When will people realise this ?

OP posts:
EBearhug · 11/06/2024 11:19

GentlemanJohnny · 11/06/2024 11:10

Given the length of time it takes to get a government contract, (I have been involved in bidding for them) I suspect the bidding for this started long before the TV show about Mr Bates was aired.

This.

SaltyGod · 11/06/2024 11:22

It’s an addition on a contract they already have.

Realistically it’s probably cheaper and most efficient to keep it with them.

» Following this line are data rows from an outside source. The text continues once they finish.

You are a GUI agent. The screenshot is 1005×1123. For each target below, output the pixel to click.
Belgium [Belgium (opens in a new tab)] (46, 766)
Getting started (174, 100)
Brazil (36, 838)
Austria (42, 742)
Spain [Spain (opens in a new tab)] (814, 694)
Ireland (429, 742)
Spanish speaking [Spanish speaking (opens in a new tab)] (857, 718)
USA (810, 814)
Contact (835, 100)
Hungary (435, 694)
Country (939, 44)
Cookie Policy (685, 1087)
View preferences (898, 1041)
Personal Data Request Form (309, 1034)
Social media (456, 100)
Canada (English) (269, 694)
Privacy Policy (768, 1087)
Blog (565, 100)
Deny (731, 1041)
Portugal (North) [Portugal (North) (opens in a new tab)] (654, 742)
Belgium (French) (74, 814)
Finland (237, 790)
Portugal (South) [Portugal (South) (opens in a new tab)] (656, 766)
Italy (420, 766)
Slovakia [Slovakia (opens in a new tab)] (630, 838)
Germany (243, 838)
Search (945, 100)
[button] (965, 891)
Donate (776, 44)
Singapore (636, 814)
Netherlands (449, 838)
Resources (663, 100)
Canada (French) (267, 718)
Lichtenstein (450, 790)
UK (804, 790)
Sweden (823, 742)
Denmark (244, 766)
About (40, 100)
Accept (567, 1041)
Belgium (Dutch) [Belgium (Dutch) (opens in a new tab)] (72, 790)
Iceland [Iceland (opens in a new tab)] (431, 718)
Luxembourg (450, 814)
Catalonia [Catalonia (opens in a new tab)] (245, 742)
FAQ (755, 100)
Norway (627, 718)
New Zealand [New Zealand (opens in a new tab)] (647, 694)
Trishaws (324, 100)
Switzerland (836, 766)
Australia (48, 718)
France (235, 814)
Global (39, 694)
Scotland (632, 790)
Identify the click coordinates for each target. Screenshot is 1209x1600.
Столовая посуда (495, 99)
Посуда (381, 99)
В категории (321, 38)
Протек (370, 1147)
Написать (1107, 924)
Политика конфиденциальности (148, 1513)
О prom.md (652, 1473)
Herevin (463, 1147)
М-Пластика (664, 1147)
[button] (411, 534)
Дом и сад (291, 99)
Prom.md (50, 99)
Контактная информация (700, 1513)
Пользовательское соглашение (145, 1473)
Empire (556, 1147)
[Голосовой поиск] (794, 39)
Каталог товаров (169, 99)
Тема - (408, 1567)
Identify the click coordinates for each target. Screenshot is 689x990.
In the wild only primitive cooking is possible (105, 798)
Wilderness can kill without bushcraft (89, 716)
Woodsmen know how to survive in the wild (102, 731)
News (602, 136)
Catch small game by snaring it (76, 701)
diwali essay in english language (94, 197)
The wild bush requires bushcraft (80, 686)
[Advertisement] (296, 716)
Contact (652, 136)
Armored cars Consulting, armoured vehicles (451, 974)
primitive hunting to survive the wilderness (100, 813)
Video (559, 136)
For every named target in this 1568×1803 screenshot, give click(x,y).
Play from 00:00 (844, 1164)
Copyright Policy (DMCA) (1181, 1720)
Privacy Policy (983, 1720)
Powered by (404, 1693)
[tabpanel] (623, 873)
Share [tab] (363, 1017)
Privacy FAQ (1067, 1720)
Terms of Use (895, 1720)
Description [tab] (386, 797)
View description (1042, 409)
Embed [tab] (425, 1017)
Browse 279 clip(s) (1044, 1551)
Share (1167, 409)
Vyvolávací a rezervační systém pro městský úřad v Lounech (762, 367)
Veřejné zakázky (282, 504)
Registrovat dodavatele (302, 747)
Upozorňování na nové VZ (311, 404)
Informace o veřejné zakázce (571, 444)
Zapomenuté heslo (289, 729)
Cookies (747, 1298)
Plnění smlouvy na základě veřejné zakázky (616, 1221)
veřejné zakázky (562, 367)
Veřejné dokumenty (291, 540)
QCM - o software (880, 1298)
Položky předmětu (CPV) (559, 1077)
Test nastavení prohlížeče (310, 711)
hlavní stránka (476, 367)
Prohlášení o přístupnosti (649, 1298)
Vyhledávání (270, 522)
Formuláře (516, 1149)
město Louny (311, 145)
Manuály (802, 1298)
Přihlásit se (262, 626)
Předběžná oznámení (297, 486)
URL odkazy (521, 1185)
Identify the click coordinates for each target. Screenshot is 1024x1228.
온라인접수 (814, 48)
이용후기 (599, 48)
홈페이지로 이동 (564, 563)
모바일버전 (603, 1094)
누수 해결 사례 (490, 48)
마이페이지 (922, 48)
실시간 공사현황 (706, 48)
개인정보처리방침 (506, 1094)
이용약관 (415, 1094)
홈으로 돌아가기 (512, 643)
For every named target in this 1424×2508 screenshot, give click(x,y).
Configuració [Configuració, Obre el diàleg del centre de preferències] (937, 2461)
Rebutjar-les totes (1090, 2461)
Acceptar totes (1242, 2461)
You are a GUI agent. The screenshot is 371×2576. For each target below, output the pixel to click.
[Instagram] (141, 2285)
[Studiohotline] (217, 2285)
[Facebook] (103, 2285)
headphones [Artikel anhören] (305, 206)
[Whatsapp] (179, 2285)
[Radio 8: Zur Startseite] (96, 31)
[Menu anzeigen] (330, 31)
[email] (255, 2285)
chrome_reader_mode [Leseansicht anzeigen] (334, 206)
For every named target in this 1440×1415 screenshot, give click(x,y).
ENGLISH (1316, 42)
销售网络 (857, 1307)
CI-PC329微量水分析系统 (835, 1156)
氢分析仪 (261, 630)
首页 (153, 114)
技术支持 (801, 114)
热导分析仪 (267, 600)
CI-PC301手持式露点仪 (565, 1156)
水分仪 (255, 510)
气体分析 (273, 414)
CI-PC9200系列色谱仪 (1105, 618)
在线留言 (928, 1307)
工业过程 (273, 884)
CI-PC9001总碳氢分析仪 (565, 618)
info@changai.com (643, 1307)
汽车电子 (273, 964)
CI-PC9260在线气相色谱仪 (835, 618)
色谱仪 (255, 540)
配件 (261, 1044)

The alternative would be to stop the project, tender for new suppliers, pay for pick-up time etc.

Not an ideal headline but probably a sensible decision in the circumstances

RayonSunrise · 11/06/2024 13:05

GentlemanJohnny · 11/06/2024 11:10

Given the length of time it takes to get a government contract, (I have been involved in bidding for them) I suspect the bidding for this started long before the TV show about Mr Bates was aired.

That's the kind of work that was supposed to be brought in-house with contingent labour to supplement the new digitally-capable civil servants, so whole government services didn't completely lose accountability when they were outsourced to the likes of Capita and Fujitsu. That problem was recognised long before the Post Office scandal reached public ears!

EBearhug · 11/06/2024 13:29

That's the kind of work that was supposed to be brought in-house with contingent labour to supplement the new digitally-capable civil servants, so whole government services didn't completely lose accountability when they were outsourced

The trouble is (as I once pointed out in a leaving interview,) for most IT stuff, they are directly competing with the private sector. I'm a Unix sys admin, and I've done the same job for a government agency as for an investment bank, an international telecoms country and a start-up fibre company. What I do is pretty much the same, I mean, it's changed over the years because tech has changed, but the applications and services on top are where the real differences are. Servers and storage and networks underneath it all tend to be similar. But the government role paid far less than the others. This means they're unlikely to get the best staff, because they can get a lot more money elsewhere - quite possibly doing literally the same thing but for an external company on a contract.